If you have an auto loan, try to pay off it before you retire. Over the past many years, the big automakers have enticed Americans with very low interest rates. But a vehicle purchase that is financed with a low interest loan probably could have been purchased for cash at a price significantly below the financed price. You should plan to pay cash when you purchase replacement vehicles in retirement.
Sound financial planning for seniors who are approaching retirement includes paying off debts in advance. You will sleep better at night knowing that you don’t owe anyone money.
Estimate Your Spending
While there is no reliable simple estimate for how much people spend in retirement, if you are willing to put in a bit of effort, you can come up with reliable numbers.

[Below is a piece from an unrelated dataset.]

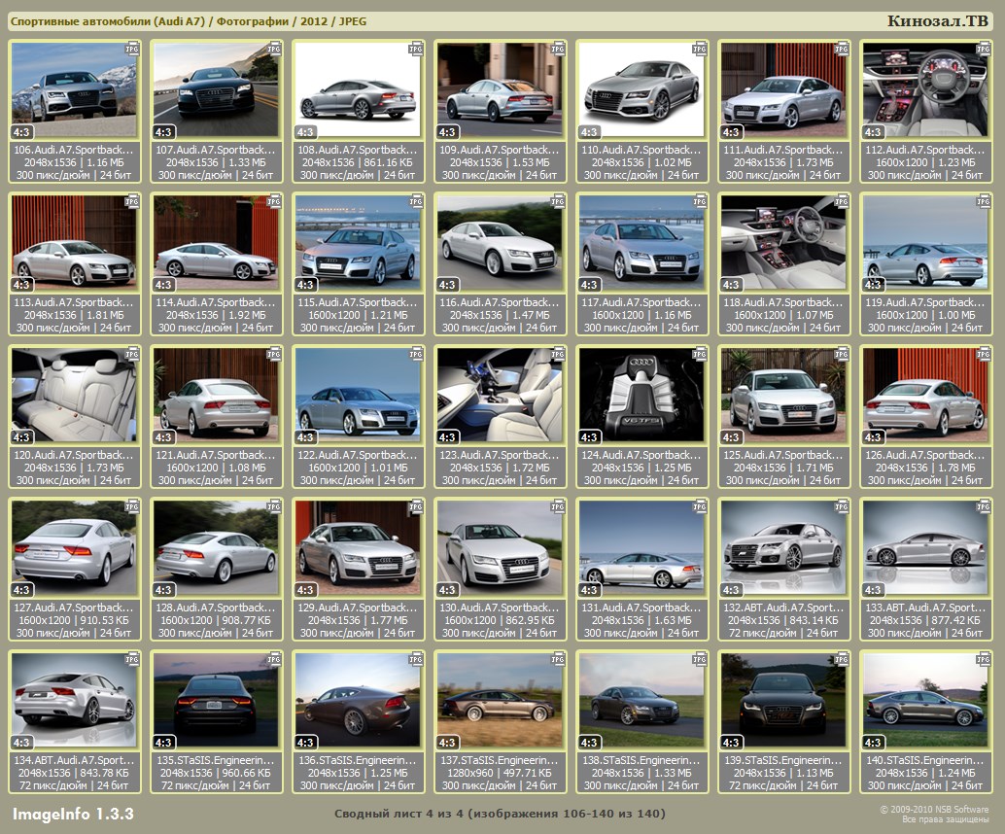Click the header path 'Спортивные автомобили (Audi A7)'
This screenshot has width=1005, height=834.
(x=105, y=21)
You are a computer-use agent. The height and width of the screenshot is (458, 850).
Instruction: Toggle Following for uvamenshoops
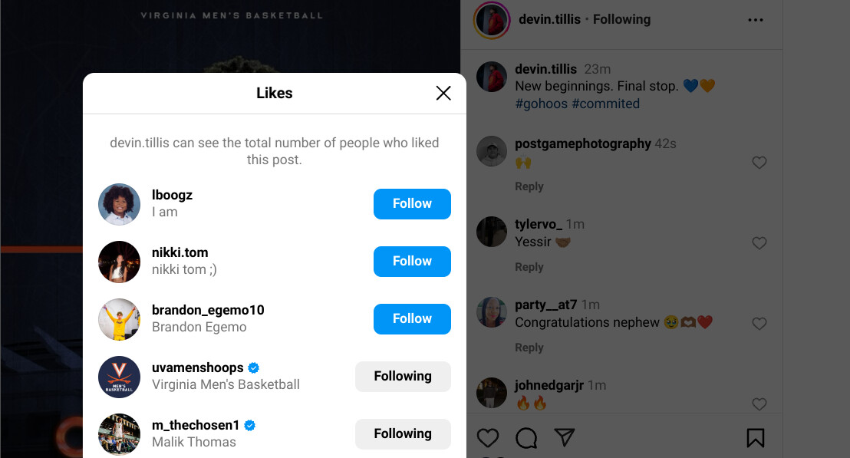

First, determine all of the items for which you spend money. Let’s separate your spending into two broad categories. Your core or fixed living expenses are those that you expect to have the rest of your life. Examples include property taxes, groceries, and utilities.
Your discretionary or variable expenses are those that will change over time. Examples include travel/vacation, replacement vehicles, and home improvement projects. You won’t spend the same amount on these things and you won’t spend money on them every year. But these are often large expenses and you need to plan for them.
Financial planning for seniors involves projecting both fixed and variable spending.
Want to learn more about retirement planning? Contact our team at Springwater Wealth today to learn how we can help you develop a plan for your financial future.
Sources of Income
Now that you know what you will be spending in retirement, you should consider how you are going to pay for your expenses.
Unless you worked for one of the very large iconic American companies (e.g. Coca-Cola, 3M, or J&J) or the government, you will probably not enter retirement with a defined benefit pension plan. These plans pay a guaranteed income for life and they have proven so expensive to their sponsors that they have been largely abandoned.
Instead, you probably have a defined contribution retirement plan, such as a 401(k), 403(b) or a profit-sharing plan. These plans are funded with contributions from both employers and employees. When you retire, you will be able to roll this account into an IRA and take (taxable) distributions from it.
You will also have Social Security. Your benefit from Social Security will be determined by your earnings history and when you take your benefit. You will receive a full retirement benefit somewhere between age 66 and 67, depending on the year you were born. However, your benefit will increase by approximately 8% for every year you wait up to age 70.
You may have other income from rental property, part time work, savings and investments. Financial planning for seniors includes identifying all of your sources of income.
Live Within Your Means
Now that you know how much you expect to spend and how much income you expect to receive, you need to confirm that your income will be greater than your expenses. If that’s not the case, you will need to either reduce your expense and/or increase your income. Spending more than your income will lead to big problems in retirement.
What can go Wrong?
You will probably spend between 20 and 40 years in retirement. That’s a long time and there are no guarantees that things will go exactly as you planned. So, let’s consider what can go wrong.
You could live longer than you anticipated. You might think this is a good thing and it is, assuming you have enough income to pay for those extra years. Your plan needs to have a buffer, so that you can live 5-10 years longer than you expect.
Prices go up over time. Inflation has been low in the US for many years. But don’t count on this in retirement. You should assume that inflation could return to its long-term average of approximately 4% or even higher.
What will you do if you need help caring for yourself in retirement? This kind of assistance is expensive regardless of whether you receive it at home or in a facility. If you think you might need help at some point, you should have a plan to pay for it.
The current tax structure in the US is relatively low in historical terms. Given that the nation has a massive national debt and states are equally financially-challenged, you should plan to pay taxes at a higher rate than you do today.
If you have been investing most of your life, you know that the stock market is risky. There have been several market crashes over the past 30 years and they happen about every 10 years. So, you should be prepared for them during your retirement. In addition, you should be ready for a long period of investment returns that are lower than those of the past.
In summary, financial planning for seniors is the key to a secure retirement.